Friday, February 16, 2007

club night

Jason Young looked over at me last night and said, "This is my Christmas Day." I knew exactly what he meant. It was 6:29, which meant that Baylor's All-University Sing was about to begin. On the first night, Club Night, when the performers from all the clubs are allowed to see the show in costume, there's a buzz like no other. For one evening a year, Waco Hall is a world capital. You look up on the stage and see twelve hundred or so students singing and dancing their hearts out; you look out into the crowd, and it's like that shot in the opening credits of the Muppet Show where the audience is all muppets too. Bright colors, outlandish figures, top hats and spats, fairy princesses, bugs, bums, school kids.

The lights go down, the crowd volume goes up, the emcee comes out and says something or other, the curtain rises, and suddenly I realize that my face hurts from smiling so much.

Later on in the evening, I looked over at Jason and said, "My anniversary is coming up." We were one act away from Kappa Omega Tau's show. In 1987, I played synth for the KOT act, my very first experience in Sing. So, twenty years. When the time came, I got up onto the piano stand (as in Baroque days, the pianist is the conductor), sighed a satisfied sigh, and thought, "Twenty years."

Twenty years ago I was nineteen. I've done this just a little over half my life. I've seen somewhere over three thousand five hundred curtainrises in performance. It never gets old.

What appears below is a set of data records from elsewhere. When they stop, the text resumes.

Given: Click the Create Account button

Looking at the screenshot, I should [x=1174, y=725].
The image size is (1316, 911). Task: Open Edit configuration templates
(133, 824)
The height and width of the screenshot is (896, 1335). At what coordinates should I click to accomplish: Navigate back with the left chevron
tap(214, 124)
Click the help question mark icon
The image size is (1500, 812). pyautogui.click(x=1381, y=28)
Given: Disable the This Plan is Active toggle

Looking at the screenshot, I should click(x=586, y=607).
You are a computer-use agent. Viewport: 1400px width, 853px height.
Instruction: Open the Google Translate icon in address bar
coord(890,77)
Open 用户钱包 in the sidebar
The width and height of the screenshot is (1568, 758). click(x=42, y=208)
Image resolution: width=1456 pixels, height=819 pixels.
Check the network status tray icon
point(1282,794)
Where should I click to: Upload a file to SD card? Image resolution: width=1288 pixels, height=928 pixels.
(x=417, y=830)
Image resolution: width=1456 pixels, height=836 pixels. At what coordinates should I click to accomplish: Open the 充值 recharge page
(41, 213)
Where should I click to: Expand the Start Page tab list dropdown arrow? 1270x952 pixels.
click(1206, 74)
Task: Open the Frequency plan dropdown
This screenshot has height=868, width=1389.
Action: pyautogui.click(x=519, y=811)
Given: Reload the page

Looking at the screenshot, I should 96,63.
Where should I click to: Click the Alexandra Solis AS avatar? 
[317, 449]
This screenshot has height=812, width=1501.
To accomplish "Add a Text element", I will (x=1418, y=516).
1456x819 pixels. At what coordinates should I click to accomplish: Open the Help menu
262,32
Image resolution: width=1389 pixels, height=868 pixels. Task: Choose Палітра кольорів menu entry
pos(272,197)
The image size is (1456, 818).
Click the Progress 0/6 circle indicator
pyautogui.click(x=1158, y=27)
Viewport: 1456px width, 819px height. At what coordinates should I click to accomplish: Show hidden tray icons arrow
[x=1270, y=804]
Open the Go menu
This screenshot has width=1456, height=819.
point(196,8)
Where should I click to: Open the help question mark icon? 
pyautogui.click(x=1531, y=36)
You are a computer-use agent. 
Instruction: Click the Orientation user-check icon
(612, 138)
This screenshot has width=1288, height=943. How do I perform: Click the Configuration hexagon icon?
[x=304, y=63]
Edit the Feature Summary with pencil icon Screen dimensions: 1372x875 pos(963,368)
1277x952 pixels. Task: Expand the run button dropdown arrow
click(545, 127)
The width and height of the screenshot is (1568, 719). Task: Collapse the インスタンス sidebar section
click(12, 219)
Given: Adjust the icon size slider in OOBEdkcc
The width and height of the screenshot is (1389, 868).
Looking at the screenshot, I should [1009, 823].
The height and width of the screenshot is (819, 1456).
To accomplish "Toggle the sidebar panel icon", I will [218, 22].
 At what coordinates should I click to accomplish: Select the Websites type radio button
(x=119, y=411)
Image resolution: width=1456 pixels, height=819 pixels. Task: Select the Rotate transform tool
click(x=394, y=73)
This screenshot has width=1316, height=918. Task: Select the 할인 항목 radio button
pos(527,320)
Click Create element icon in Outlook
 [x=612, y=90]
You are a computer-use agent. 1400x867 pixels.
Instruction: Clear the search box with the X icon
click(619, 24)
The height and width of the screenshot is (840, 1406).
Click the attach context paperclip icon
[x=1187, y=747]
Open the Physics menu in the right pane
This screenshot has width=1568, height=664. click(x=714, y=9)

Wednesday, February 14, 2007

gig facts

Stuff you might not have known about me:

Every jazz gig, if it's one I have a say in (like a Protagonists gig or Dolores del Rio), we play at least one song we've never played before. Often it's one that I make up on the spot.

Every jazz gig, I work in "Jesu, Joy of Man's Desiring," either the main theme or JS Bach's immortal hook. I remember first hearing, in high school, that Bach inscribed each piece of music he wrote to the glory of God, whether it was a sacred or secular piece. That was important to me at a time when youth ministers and music ministers were hitting us with unhealthy ideas about the sacred and the secular.

Wednesday, February 7, 2007

hymnal

Monday evening I got through with a recording session at midnight, had chilaquiles, and dozed a bit as Catherine drove me to Houston. After a few hours' sleep, I had breakfast with Jason Young, Patrick Watts, and a Big Important Guy at Lifeway Publishing. We ate beautiful omelettes. We caught up a bit. Oh, and we talked about doing arrangements for Lifeway's new edition of the Baptist Hymnal, due out sometime next year.

Finally, I get to get my hands on "God Of Earth And Outer Space!"

Saturday, February 3, 2007

segue

Something must be said immediately about the word "segue." Listen!

A segue is an uninterrupted move from one section to another. Instead of a dramatic pause, or a commercial, or a transition, you just go right from one thing into another.

A segue is not a transition. We have a perfectly good word for transition. It is "transition." What we are in danger of losing, though, is a perfectly good word for what happens when there is no transitional material or pause between things.

When someone says, "that would make a great segue between...," what they mean is, "that would make a great transition between...."

I again state that a segue is when there is no transitional material.

Sorry. An entire weekend of conference talk has me on edge. (May we have a two-year moratorium on "unpack," please?)

Several years ago, I got a wonderful note from a wonderful person who had heard me speak and was moved to write. I was really grateful that this person thought enough of my speaking to sit down and affirm me in writing. I still have the note. One thing, though, that always gets me laughing about it is the piling of wrong on wrong on wrong that winds up in the phrase, "I love good introductions and sedgeways. Yours was superb."